Уже сойдя с летной работы, я всеми правдами и неправдами добыл прямой телефон Андрея Николаевича и отважился попросить его о встрече. Повод, мне казалось, был достаточно убедительным. Мой товарищ по школе летчиков-испытателей Юра Алашеев только-только закончил испытания Ту-104 и с таким восторгом расхваливал машину, что у меня появилось желание написать очерк об этом первенце реактивного пассажирского самолетостроения. Нужно было получить добро у Туполева, иначе через цензуру нечего было и думать пробиться. Звоню. Слышу высокий туполевский голос и сходу начинаю уговаривать Андрея Николаевича уделить полчасика… Он возражает — занят, нет особой необходимости… Я не унимаюсь, пытаясь доказать, что и самому замечательному самолету реклама помешать не может. И получаю урок на всю жизнь — вот как следует избавляться от непрошеных посетителей, вообще претендентов на ваше внимание: «Вы очень красноречивы, но я не могу больше злоупотреблять вашим драгоценным временем».

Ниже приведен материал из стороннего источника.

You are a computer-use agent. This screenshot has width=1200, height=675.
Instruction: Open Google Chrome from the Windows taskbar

Впрочем, от меня Туполев отделался не совсем.
Следом за Ту-104 на испытания вышел Ту-110. Машину вел мой самый близкий друг Дмитрий Зюзин. И я уговорил Митю, вступив со мной в соавторство, «принять» на себя Туполева — добиться у него разрешения и поддержки для издания книжечки о Ту-104.

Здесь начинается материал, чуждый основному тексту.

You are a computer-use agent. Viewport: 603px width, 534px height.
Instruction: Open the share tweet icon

К старику Митя проник без особого труда: ведущий летчик-испытатель как-никак. Не помню уже, кто кому рассказал — Туполев Зюзину или Зюзин Туполеву, как в Лондоне, куда на Ту-104 прилетел Алашеев, переодетый в новенькую форму гражданского пилота, он обнаружил в баре летного клуба свой увеличенный портрет в подполковничьих погонах и со всеми регалиями… Этот эпизод и послужил поводом для разговора о бдительных умниках и сверхбдительных дураках, ставящих страну в неловкое положение. А дальше все пошло, как по маслу — Зюзин попросил, а Туполев разрешил написать нам о Ту-104. Когда мы работу завершили, собственноручно завизировал наш скромный труд. В результате «В небе Ту-104» оказалась первой брошюрой, в которой были обнародованы многие технические данные этого, ставшего с годами историческим самолета. Историческим не просто фасон де парле, Ту-104 поднят на пьедестал во Внуково. Отлетав свое, машина превратилась в памятник.
Совсем не случайно в этой публикации я не пытался рассказывать о конструкциях, особенностях туполевских машин, не искал возможности кого-то удивить сенсационными подробностями. Перелистав подшивку журнала «Крылья Родины», внимательный читатель найдет массу полезных сведений о творениях Туполева, о дерзких его решениях и неожиданных открытиях. Мне же хотелось напомнить вам — и самые великие люди прежде всего просто люди. Пожалуй, Андрея Николаевича отличало от коллег одно особое свойство — способность заглядывать за горизонт, прогнозировать не только день завтрашний, но и послезавтрашний. И может быть виновата в этом его фантастическая интуиция, которая была дана человеку природой.